Java Remote Method Invocation with GSS in Distributed Systems

摘要

This paper presents a popular Distributed Object Architecture, Remote Method Invocation (RMI). RMI works on a Java framework, it provides the same feature as Java provides. Its portability, ability to transport objects, and power to connect to existing systems to make a strong choice amongst other competing technologies. The Secure Sockets Layer (SSL) is a widely popular protocol that currently provides the secure framework RMI needs. Most e-commerce applications these days run over SSL. However, SSL may not the right choice for every application requiring a security backbone. Java Remote Method Invocation is an implementation of Remote Procedure Call (RPC) in object oriented environment, however its security level can be regarded as very low.
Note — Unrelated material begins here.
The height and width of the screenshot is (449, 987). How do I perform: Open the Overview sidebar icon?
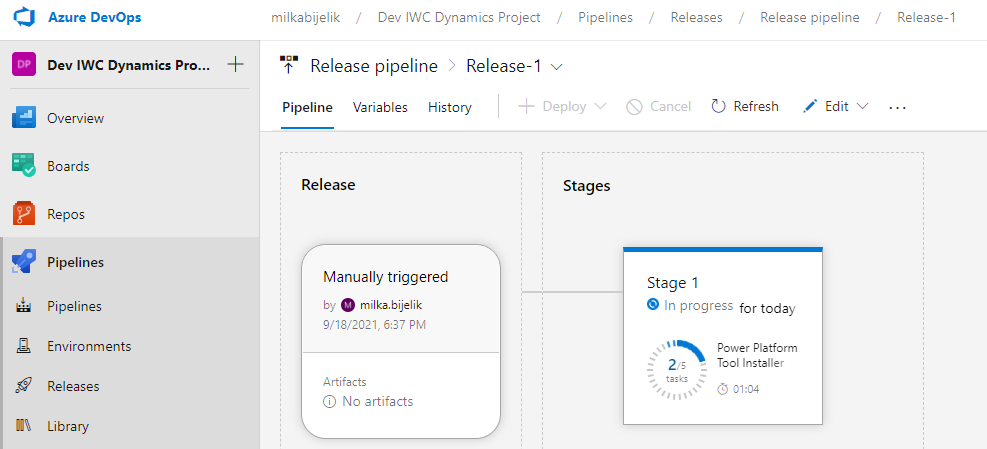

By using additional technologies: Kerberos and Java Authentication and Authorization Service, one can greatly improve Java Remote Method Invocation security and enhance the security of Java RMI. These Enhancements are called Secure RMI. It is shows by using Secure RMI that satisfied three conditions of secure communication namely: integrity, confidentiality and authentication. In modern computer systems there is also a requirement for authorization. It is handled by Secure RMI as well. Finally, performance of system build by using Secure RMI is studied. The main focus of this paper is on RMI use and provides the Security by using Kerberos with GSS (Generic Security Service) for Secure RMI. GSS replaced SSL, GSS provides better requirements of Secure RMI. The new security overlay developed has been proposed as a possible solution.